I due nell’auto sobbalzarono. Due volte in una sera era decisamente troppo. Videro la coppia rincasare e sorrisero tra loro immaginando il tipo di compagnia che l’uomo aveva rimorchiato. In ogni caso la serata si era conclusa. Anzi, dato il movimento, forse valeva la pena cambiare appostamento per la volta successiva. Tanto si sa che le notti non sono tutte uguali. Questioni atmosferiche a parte, c’è la faccenda degli stati d’animo che cambiano. Talvolta fanno vedere fantasmi dove non ci sono, altre volte spingono l’incoscienza a sottovalutare gli eventi. Quella mattina Francesco si era svegliato di malumore. Aveva dormito male, il sonno disturbato da incubi di passaggio, strane e funeste visioni. Al risveglio però non gli diede la minima importanza. Non credeva nei presentimenti così come nelle superstizioni. In effetti non credeva in un sacco di cose. Non sopportava gli oroscopi, le religioni dogmatiche, i politicanti ed altro ancora. Del resto, quel malumore si era dissipato alla voce di lei per poi scomparire completamente al primo contatto delle sue labbra. Avevano fatto l’amore. Ma quella sera c’era stato troppo traffico. Già fare l’amore in auto è scomodo, se poi ci si deve preoccupare d’essere interrotti da curiosi o peggio, non è il massimo. Prima c’era stato lo sguardo indagatore di quell’uomo, poi un gatto era saltato sul cofano, infine di nuovo il tipo, questa volta in dolce compagnia, che si era appoggiato alla vettura. Decisero di ricomporsi e di tornarsene a casa. Ma quando i giovani decidono di smettere le loro effusioni, in realtà non cessano affatto. Mentre Francesco guidava, Lucilla gli accarezzava i capelli e anche qualcosa d’altro. D’improvviso da una scalinata sbucò un gatto che gli attraversò la strada. Francesco sterzò all’improvviso e l’auto perse il controllo. Piroettò su se stessa fermandosi al centro di un incrocio. Il camionista dell’autotreno che transitava in quell’istante non fece neppure tempo a rendersi conto di quanto avveniva. Calpestò la vecchia carretta, interrompendo per sempre quelle giovani effusioni…
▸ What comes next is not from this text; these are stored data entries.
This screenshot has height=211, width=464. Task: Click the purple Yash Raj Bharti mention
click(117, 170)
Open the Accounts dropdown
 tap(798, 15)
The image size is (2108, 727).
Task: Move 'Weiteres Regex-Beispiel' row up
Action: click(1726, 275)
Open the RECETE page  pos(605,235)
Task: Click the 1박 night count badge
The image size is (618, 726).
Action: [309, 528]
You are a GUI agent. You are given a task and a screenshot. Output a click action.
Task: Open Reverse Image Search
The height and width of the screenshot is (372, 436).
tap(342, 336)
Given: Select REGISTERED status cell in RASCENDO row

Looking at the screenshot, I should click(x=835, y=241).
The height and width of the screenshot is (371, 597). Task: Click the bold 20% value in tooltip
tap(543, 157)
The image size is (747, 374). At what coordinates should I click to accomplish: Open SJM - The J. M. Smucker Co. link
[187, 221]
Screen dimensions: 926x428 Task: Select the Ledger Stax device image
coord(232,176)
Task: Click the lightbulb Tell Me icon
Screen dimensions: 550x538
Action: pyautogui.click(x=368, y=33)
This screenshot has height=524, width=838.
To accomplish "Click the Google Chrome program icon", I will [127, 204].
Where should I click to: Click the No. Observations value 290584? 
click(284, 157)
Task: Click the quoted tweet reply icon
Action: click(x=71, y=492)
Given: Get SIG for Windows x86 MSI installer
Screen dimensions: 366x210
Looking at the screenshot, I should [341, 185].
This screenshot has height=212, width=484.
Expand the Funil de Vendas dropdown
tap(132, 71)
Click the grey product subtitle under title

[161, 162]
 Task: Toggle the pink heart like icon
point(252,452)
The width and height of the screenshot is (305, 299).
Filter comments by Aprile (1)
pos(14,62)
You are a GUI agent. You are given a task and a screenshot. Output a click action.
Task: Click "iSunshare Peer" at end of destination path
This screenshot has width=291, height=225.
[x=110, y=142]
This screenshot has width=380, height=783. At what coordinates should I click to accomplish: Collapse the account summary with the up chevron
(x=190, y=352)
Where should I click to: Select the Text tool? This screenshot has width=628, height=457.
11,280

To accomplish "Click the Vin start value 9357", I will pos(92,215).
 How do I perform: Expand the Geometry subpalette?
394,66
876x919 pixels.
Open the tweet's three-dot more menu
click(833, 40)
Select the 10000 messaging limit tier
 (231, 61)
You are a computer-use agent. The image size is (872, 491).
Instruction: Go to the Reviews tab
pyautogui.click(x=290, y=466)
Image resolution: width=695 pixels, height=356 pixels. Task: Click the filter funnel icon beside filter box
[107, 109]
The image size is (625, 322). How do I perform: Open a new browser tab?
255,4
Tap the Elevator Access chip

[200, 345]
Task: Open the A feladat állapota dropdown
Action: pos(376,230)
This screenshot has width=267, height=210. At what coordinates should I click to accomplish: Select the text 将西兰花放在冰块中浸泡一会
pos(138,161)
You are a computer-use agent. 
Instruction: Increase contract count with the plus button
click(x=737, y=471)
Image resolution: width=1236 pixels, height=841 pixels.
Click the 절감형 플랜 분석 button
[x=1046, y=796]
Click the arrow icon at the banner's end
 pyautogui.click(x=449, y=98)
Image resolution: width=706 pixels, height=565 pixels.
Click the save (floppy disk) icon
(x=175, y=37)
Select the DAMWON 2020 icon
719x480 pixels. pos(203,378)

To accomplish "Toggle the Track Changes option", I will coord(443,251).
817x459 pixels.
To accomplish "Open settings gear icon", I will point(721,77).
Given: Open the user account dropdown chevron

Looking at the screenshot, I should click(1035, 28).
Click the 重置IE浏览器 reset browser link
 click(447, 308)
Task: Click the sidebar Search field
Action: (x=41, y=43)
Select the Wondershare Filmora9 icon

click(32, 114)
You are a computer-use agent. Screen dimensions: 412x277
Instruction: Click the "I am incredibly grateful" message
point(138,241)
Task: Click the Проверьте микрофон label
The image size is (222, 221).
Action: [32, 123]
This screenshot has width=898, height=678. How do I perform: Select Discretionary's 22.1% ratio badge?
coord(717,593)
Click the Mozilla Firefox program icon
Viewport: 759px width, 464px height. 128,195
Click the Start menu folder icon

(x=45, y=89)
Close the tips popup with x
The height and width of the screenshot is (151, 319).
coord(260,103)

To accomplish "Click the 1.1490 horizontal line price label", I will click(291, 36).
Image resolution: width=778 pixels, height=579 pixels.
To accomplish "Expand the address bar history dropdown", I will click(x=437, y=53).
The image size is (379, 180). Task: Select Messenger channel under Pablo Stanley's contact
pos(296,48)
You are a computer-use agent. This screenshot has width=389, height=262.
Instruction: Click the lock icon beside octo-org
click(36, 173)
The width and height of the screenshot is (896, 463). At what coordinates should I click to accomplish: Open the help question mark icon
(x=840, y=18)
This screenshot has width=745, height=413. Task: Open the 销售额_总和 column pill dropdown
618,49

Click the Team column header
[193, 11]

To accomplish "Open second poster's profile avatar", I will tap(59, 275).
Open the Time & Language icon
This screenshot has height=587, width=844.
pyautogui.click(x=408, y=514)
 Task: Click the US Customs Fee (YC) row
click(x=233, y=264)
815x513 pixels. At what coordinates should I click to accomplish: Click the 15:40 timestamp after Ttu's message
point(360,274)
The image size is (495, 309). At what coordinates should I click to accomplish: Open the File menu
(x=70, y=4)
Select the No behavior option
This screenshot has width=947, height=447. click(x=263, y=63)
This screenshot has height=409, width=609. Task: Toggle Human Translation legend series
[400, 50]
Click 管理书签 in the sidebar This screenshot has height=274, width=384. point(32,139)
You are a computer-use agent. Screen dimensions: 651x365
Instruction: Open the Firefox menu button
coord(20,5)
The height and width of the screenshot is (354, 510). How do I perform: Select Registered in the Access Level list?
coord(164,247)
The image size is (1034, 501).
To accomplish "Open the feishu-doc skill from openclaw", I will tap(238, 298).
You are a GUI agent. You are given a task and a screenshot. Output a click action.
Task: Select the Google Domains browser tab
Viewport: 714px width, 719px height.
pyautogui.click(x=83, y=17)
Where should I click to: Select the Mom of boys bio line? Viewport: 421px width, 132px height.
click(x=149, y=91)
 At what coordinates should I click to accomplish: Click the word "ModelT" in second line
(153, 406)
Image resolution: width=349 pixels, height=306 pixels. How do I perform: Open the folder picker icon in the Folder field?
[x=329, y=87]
Quella sera si era procurato uno spuntino veramente delizioso sottratto con felina astuzia a un’ingenua vecchietta che aveva messo la carne a scongelare sul davanzale della finestra. Stava tranquillamente mangiucchiando la sua refurtiva quando avvertì i passi di quell’uomo. Passi leggeri. Fu attratto dal suo odore perché lo percepiva sbagliato. Tutto, in fondo, era sbagliato. L’odore, l’uomo, la notte. Ma queste sono cose che un gatto non può capire. Istintivamente gli lanciò miagolando un avvertimento che l’uomo lasciò cadere nel nulla. Terminò il suo pasto e saltò sul muricciolo. C’era qualcosa di strano nell’aria ma era indefinito, confuso a suoi sensi. Qualcosa lo attirava oltre la strada, verso una zona di quell’isolato per lui inesplorata. Ridiscese a balzelli i gradini mentre una coppia usciva dal locale. Il tizio che odorava di sbagliato in compagnia di una femmina puzzolente della sua specie. Odiava quel tipo di animale. Infestava l’aria impedendogli di percepire altro. Non poteva sapere che quell’odore intenso e dolciastro gli aveva temporaneamente salvato la vita. Nel sottoscala si strofinò il muso con le zampe quasi ad allontanare l’odore della donna dalle sue vibrisse. Poco a poco l’olfatto gli ritornò libero e, con l’olfatto, l’inquietudine di prima. Una gatta. Una gatta in amore lo stava chiamando a sé. Salì di corsa i gradini e attraversò la strada senza porre la minima attenzione al fatto che stava passando un auto. Il conducente scartò di lato e lui si ritrovò sul marciapiede opposto senza un graffio. I gatti hanno sette vite. Non curante dello schianto che avveniva alle sue spalle, perso nelle bramosie d’amore continuò la sua rincorsa. Un giardino. L’odore più intenso. Anche un altro odore. Attento, gatto, quante vite hai già consumato? Perso dal richiamo amoroso s’insinuò tra le inferriate del cancello ed entrò. Sul terrazzo una gatta lo stava aspettando. Femme fatale. Un secondo dopo aver avvistato la sua bella, due potenti mascelle lo afferrarono poco sopra le scapole. Risoluto nel vendere cara la pelle, si rivoltò come una furia piantando le unghie sul muso del cane che, a malincuore dovette lasciare la presa. Ora i pensieri amorosi non contavano più, l’unico istinto rimasto riguardava la fuga. Corse via, verso il suo sottoscala. La ferita però non gli consentì di allontanarsi di tanto. A fatica raggiunse l’altro lato della strada per andare a morire tra le gambe dell’unico uomo che aveva considerato amico…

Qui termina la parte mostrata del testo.